* **Description of the task**
Filter the entries for lines with the word "Marriage".
******
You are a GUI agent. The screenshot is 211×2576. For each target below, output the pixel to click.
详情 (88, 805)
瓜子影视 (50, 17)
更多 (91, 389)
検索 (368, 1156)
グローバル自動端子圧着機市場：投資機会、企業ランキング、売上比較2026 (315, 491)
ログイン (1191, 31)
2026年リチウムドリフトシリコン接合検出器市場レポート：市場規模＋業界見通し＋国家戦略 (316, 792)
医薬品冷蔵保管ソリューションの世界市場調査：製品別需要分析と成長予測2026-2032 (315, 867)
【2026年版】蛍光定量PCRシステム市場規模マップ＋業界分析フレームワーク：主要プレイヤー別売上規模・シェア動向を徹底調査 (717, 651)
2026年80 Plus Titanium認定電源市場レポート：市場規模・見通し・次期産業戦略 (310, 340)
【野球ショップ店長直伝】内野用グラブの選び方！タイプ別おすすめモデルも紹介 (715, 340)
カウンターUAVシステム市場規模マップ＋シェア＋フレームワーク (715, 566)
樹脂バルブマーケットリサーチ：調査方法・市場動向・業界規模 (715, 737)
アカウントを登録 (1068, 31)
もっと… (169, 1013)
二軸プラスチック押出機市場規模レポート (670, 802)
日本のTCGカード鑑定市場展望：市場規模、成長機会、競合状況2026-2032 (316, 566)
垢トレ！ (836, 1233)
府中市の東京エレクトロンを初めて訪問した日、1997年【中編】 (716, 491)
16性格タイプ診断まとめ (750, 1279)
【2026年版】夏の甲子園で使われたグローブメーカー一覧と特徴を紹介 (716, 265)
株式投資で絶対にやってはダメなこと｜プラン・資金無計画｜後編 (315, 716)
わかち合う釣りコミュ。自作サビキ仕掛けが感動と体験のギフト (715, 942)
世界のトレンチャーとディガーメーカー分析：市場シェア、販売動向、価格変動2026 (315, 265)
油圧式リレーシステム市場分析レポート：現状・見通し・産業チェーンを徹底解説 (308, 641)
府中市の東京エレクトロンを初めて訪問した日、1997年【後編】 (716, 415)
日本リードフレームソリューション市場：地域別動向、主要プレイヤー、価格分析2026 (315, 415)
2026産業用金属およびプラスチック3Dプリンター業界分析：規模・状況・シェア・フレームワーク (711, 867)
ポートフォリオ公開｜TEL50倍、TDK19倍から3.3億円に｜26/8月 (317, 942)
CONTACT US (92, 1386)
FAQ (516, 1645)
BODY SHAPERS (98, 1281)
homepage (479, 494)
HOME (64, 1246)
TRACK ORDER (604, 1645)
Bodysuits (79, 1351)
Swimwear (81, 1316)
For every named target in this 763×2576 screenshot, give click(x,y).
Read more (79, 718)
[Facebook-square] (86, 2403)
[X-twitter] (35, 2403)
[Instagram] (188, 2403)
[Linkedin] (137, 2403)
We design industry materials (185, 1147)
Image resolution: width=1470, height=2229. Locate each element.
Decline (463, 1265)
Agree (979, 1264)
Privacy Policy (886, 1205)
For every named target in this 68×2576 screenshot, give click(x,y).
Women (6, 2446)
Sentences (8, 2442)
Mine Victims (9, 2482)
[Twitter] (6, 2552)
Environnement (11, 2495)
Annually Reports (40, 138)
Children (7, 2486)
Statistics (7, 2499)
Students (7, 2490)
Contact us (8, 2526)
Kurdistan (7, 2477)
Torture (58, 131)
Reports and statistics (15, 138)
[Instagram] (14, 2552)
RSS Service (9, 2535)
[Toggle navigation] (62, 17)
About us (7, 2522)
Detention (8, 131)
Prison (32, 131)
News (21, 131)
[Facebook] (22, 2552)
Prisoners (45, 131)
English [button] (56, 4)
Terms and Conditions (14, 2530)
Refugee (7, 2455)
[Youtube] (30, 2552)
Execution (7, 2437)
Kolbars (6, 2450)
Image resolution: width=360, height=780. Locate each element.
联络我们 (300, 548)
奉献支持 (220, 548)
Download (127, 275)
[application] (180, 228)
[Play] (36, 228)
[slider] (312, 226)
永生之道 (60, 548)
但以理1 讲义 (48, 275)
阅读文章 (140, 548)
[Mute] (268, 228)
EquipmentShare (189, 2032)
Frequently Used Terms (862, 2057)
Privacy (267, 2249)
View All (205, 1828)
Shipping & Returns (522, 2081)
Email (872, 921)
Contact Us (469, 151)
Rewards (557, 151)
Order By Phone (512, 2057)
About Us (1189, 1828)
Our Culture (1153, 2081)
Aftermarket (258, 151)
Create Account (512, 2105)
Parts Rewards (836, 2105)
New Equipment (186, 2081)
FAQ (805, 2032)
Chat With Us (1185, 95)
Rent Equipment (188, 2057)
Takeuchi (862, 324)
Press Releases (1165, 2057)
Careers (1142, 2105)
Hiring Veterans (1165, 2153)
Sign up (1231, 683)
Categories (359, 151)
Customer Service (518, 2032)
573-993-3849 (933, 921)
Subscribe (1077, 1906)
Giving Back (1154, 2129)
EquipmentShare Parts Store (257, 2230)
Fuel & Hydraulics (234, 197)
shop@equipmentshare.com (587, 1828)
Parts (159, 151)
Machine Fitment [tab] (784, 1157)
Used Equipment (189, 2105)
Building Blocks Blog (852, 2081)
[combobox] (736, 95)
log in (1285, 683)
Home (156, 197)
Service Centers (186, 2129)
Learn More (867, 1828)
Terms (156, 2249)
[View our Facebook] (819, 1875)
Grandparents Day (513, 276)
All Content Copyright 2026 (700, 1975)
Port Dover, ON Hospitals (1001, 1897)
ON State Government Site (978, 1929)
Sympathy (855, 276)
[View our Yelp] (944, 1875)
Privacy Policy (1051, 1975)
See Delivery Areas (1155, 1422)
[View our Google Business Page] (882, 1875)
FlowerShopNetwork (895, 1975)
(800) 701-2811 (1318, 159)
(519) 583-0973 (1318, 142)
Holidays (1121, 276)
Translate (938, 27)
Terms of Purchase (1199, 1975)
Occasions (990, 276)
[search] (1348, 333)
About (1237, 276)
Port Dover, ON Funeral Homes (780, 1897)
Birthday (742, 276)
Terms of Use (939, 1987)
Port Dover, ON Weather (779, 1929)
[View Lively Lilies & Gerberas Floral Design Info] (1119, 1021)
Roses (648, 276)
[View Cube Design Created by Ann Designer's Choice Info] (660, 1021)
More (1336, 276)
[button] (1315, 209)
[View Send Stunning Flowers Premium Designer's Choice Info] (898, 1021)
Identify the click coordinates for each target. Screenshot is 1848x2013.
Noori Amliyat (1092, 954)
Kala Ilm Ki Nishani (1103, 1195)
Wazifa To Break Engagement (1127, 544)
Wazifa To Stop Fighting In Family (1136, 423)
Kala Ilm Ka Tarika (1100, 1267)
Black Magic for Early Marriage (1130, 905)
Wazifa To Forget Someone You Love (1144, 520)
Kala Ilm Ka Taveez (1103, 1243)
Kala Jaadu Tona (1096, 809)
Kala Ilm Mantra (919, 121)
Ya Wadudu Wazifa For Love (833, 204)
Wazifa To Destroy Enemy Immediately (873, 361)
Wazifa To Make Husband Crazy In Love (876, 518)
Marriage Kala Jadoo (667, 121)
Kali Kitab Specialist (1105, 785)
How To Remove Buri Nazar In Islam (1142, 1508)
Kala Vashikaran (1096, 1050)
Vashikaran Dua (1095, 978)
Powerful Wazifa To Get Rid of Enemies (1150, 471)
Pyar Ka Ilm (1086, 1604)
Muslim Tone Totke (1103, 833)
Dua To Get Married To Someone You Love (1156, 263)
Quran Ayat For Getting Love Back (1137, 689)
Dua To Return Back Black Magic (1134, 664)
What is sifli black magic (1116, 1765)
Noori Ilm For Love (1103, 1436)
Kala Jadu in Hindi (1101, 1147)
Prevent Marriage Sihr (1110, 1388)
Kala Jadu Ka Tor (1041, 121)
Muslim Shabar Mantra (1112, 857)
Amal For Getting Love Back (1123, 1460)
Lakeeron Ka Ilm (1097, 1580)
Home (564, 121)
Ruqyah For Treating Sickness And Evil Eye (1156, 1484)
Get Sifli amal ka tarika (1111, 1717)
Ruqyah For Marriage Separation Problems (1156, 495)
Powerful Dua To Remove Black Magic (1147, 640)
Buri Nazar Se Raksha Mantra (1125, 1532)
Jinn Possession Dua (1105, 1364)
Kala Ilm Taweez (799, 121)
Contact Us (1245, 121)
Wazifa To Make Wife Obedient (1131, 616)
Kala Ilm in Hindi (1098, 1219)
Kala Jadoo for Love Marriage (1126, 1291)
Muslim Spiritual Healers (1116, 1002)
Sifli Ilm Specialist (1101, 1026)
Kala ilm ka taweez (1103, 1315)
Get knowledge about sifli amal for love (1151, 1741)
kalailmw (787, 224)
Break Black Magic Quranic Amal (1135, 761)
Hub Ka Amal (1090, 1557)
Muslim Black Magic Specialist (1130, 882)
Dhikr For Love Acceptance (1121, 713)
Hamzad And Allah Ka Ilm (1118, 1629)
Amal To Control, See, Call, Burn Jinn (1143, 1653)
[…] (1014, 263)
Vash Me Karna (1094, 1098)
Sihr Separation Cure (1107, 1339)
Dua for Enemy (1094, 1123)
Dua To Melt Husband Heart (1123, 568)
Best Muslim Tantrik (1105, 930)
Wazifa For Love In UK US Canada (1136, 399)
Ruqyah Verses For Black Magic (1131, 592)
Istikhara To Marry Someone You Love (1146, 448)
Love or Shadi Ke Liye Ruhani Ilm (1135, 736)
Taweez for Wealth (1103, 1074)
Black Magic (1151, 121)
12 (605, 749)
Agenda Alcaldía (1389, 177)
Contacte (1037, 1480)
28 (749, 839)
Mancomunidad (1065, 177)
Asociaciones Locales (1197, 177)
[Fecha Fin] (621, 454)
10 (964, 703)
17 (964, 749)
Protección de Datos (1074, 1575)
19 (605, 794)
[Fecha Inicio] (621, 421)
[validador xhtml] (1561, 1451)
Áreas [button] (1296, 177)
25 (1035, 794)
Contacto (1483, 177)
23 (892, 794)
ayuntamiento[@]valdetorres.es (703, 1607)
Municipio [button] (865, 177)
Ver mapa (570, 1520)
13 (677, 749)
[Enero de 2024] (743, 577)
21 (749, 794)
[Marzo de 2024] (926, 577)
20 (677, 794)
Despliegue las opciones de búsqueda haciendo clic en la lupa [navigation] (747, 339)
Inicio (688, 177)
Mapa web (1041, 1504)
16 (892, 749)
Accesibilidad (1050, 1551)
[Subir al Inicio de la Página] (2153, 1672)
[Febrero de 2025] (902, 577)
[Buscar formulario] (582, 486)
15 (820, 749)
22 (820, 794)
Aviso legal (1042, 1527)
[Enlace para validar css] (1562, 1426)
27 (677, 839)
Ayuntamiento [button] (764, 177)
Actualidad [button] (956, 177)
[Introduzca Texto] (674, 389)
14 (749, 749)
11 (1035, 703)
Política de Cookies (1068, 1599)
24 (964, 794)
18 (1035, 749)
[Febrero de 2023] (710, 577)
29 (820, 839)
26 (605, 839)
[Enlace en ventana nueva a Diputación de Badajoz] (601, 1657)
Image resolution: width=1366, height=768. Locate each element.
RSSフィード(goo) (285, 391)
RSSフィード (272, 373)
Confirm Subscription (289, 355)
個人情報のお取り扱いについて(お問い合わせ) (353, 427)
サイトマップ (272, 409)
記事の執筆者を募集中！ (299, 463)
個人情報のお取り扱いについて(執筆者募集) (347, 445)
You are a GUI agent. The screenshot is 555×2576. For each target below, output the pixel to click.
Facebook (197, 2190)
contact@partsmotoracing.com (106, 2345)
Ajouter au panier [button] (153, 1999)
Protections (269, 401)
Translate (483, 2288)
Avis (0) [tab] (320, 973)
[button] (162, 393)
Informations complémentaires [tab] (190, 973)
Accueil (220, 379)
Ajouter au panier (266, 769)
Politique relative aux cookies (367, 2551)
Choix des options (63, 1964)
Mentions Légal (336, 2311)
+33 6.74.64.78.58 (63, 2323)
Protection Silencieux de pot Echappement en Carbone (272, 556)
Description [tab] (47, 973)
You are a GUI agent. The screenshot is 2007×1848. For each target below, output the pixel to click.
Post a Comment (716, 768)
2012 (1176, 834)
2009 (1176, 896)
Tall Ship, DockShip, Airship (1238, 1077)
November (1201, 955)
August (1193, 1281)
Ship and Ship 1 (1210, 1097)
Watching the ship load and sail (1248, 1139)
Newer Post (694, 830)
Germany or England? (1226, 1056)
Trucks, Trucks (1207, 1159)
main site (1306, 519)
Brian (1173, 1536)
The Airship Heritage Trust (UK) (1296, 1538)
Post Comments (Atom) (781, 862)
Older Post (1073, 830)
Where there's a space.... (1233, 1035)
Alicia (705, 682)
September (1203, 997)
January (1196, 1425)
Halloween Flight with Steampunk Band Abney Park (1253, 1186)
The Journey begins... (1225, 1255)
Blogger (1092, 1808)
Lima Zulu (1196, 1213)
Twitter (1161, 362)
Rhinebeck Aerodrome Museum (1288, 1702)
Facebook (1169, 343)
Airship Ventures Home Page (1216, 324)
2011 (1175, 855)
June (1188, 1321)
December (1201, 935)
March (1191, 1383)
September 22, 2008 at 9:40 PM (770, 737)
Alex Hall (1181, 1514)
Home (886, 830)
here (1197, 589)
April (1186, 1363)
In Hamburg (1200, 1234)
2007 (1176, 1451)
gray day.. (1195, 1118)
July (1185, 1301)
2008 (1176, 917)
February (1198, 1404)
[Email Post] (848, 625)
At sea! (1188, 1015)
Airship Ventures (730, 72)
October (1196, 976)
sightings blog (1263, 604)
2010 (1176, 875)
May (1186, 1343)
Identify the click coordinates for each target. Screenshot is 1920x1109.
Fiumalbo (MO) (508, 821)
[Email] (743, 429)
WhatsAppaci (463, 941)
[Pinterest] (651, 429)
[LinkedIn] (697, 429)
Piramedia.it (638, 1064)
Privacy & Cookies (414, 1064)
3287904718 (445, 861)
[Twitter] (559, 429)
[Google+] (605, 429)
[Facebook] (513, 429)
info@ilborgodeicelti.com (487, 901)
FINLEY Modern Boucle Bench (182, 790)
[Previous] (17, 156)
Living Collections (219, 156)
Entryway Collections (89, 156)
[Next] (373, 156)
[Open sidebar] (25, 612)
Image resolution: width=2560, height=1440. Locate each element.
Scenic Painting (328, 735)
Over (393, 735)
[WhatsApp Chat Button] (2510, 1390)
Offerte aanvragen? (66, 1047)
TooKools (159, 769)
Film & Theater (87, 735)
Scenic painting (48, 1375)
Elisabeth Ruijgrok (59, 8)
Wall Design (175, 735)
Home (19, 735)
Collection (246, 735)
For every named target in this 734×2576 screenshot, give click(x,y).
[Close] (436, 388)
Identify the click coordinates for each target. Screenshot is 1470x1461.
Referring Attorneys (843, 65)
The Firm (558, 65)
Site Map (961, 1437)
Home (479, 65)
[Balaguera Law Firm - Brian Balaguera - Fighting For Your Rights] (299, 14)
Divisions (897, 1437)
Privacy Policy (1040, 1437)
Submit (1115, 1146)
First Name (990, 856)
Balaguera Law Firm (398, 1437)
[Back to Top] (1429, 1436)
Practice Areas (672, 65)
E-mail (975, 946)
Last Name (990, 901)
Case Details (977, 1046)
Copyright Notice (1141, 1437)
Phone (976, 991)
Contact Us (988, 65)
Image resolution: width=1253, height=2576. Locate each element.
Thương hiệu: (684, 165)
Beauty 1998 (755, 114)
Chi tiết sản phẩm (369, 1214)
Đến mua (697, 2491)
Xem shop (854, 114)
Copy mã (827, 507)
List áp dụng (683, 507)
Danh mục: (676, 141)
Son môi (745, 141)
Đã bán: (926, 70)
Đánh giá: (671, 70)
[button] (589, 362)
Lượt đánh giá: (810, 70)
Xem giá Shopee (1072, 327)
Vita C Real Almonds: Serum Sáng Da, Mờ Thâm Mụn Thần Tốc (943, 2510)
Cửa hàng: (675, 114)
******
* **Output below**
Black Magic for Early Marriage (1130, 905)
Marriage Kala Jadoo (667, 121)
Prevent Marriage Sihr (1110, 1388)
Ruqyah For Marriage Separation Problems (1156, 495)
Kala Jadoo for Love Marriage (1126, 1291)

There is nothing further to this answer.